The overall budget is expected to fall somewhere between $66 billion and $67 billion over two years. Demuth celebrated the decrease from the current $72 billion spending plan as a win.
“We are seeing the largest spending cut in state history, nearly $5 billion from biennium to biennium and that is progress,” Demuth said. “There is movement, considerable movement.”
Republican Senate Minority Leader Mark Johnson was part of the budget negotiations but didn’t sign the agreement and opted not to join the news conference about the deal. In a news release he said there are good provisions but “it falls short of acknowledging we need bipartisan support to stop the harmful progressive policies hurting small businesses and working families.”
He said his caucus hadn’t been asked to put up votes on budget bills and members were still evaluating the broader agreement.

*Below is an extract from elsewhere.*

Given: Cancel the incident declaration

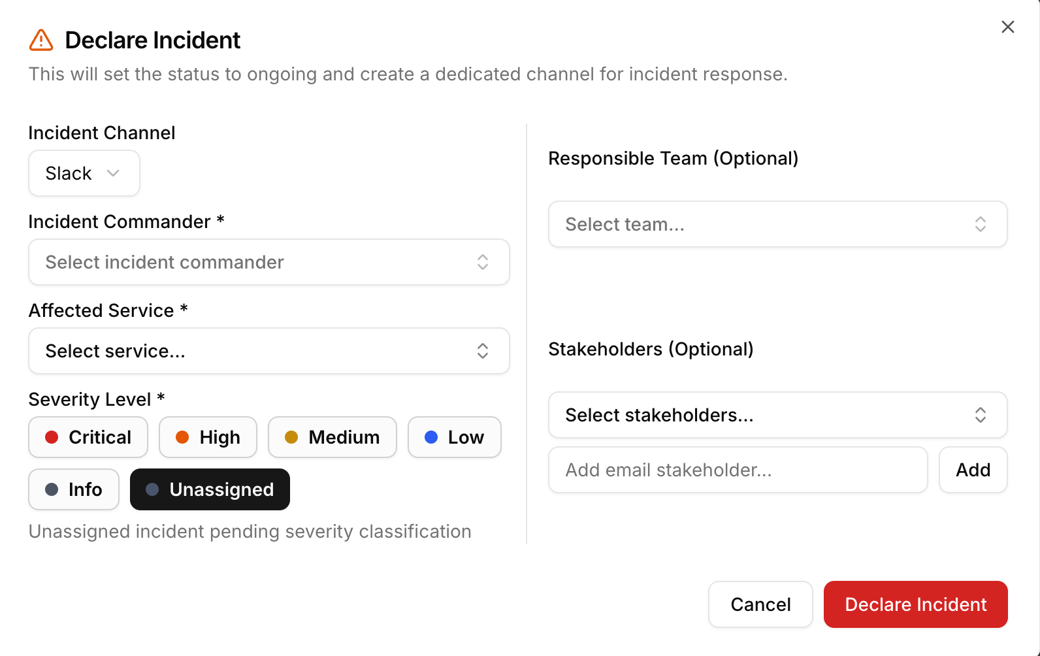Looking at the screenshot, I should pyautogui.click(x=760, y=604).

Democratic leaders said they’d worked to keep the most of their 2023 and 2024 legislative accomplishments as they could but had to make hard choices. They said they’d sink an effort to sunset unemployment benefits for hourly school workers and prevent big changes to programs that give new sick time and leave benefits.
Lawmakers are proposing to keep about $1.8 billion in a cushion for the current budget and say their plans chipped away at the bulk of a proposed budget deficit in the next budget. Their moves in this plan reduce the future problem by about half, leaving a couple of billion dollars of shortfall to contend with two years from now unless improving economic conditions wipe away the problem.

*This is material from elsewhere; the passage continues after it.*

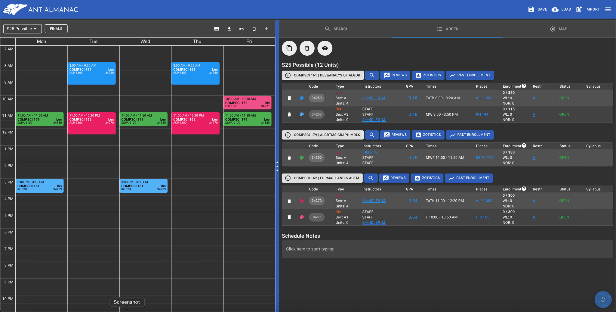Toggle the FINALS schedule view

56,29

They said that could help ease potential impacts of federal budget changes that reduce funding streams to Minnesota.
“We put together a budget that balances into the future so that Minnesotans can count on us and the work that we do for the people of Minnesota and we eliminate a little bit of the stress of the chaos that is coming their way in their daily lives,” Senate Majority Leader Erin Murphy, DFL-St. Paul, said.
Negotiators were at odds over several facets of the budget for weeks, including whether to add new taxes or fees, how to handle new benefits for workers. Walz gave up a proposal to reshape the state sales tax, although there was a slimdown of exemptions for companies behind massive data centers.

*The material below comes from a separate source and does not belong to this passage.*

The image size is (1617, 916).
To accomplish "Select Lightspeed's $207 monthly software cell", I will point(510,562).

Leaders noted that it will be a hurry now to wrap up budget bills and get them across the finish line. They have a deadline Monday to adjourn but suggested that more time might be needed to finish their work, given they have just five days left.
Hortman, a veteran of these kinds of budget talks, said the timeline remains in flux. She said an on-time finish was possible but that it might take an extra day prior to next weekend to finish up.
With the close party divide at the Capitol — where there are 101 Democrats and 100 Republicans — bipartisan backing will be needed to get a deal passed and onto the desk of Walz.
“Democracy is hard, but it still works,” Walz said.